Wind Trucks and Solar Energy

Today is one of those homeschooling days that make me so incredibly grateful that I found the courage to homeschool.  My 10 year old had an assignment (I write most of them myself) that he had to 1.)Think of an environmental problem, 2.)Determine what he believed to be the cause, and 3.)Come up with a solution.  This is based on the Common Core requirement that fifth graders should be able to identify a problem/issue and come up with a possible solution and be able to explain their ideas.

So, my 10 year old decided that air pollution would be his problem to solve.  He decided that we needed to reduce carbon emissions.  Solution:  drive automobiles less and reduce our country’s use of coal and natural gas.  He wants to replace most coal, natural gas and oil with wind and solar energy.  I think this is great for his age and we started talking, as well as his 8 year old brother, about how that would work and the pros and cons to solar and wind power.  Both boys got so excited that they decided that they should try to design vehicles that used mostly wind power.  My 10 year old got out paper and pencil and started designing a semi with wind turbines on it.  I did not try to explain to them the issues.  I just let them dream.  That’s why I’m homeschooling.
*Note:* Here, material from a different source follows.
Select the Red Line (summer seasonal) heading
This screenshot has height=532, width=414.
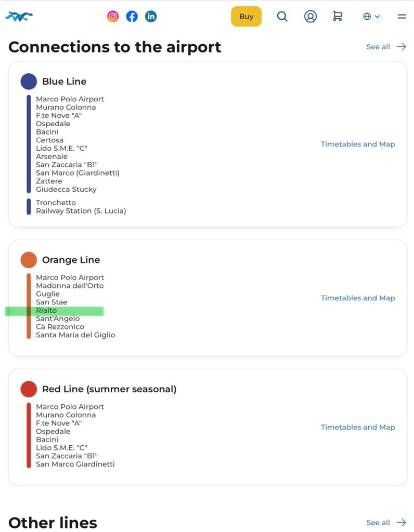click(x=109, y=389)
I want them to think beyond the box…to dream of other possibilities.  How can we become a country of innovators when our schools won’t even allow children to choose their own clothing?  How can children grow into adults with problem solving skills if schools have taken away all of their choices?

A lady at the dentist told me the other day that both of her daughters grew up wearing uniforms and being told what classes to take, etc. and they are both fully functioning adults and teachers to boot!  Then she told me that they always liked the uniforms because it allowed them to focus on other things.  THEN she added how much said daughters wish they could wear uniforms in their jobs today and I laughed.  You see, in my mind, they can!  You can wear a polo and dress pants or a shirt if you want to.  IT IS YOUR CHOICE.  But her daughters can’t see that.  They are bound by the idea that they need someone to tell them what to wear everyday.  How creative and innovative are they as teachers then if they are frustrated with not being told what to wear?

By encouraging my children to think, engineer, design, problem solve and learn to love learning, I am giving them a world filled with possibilities.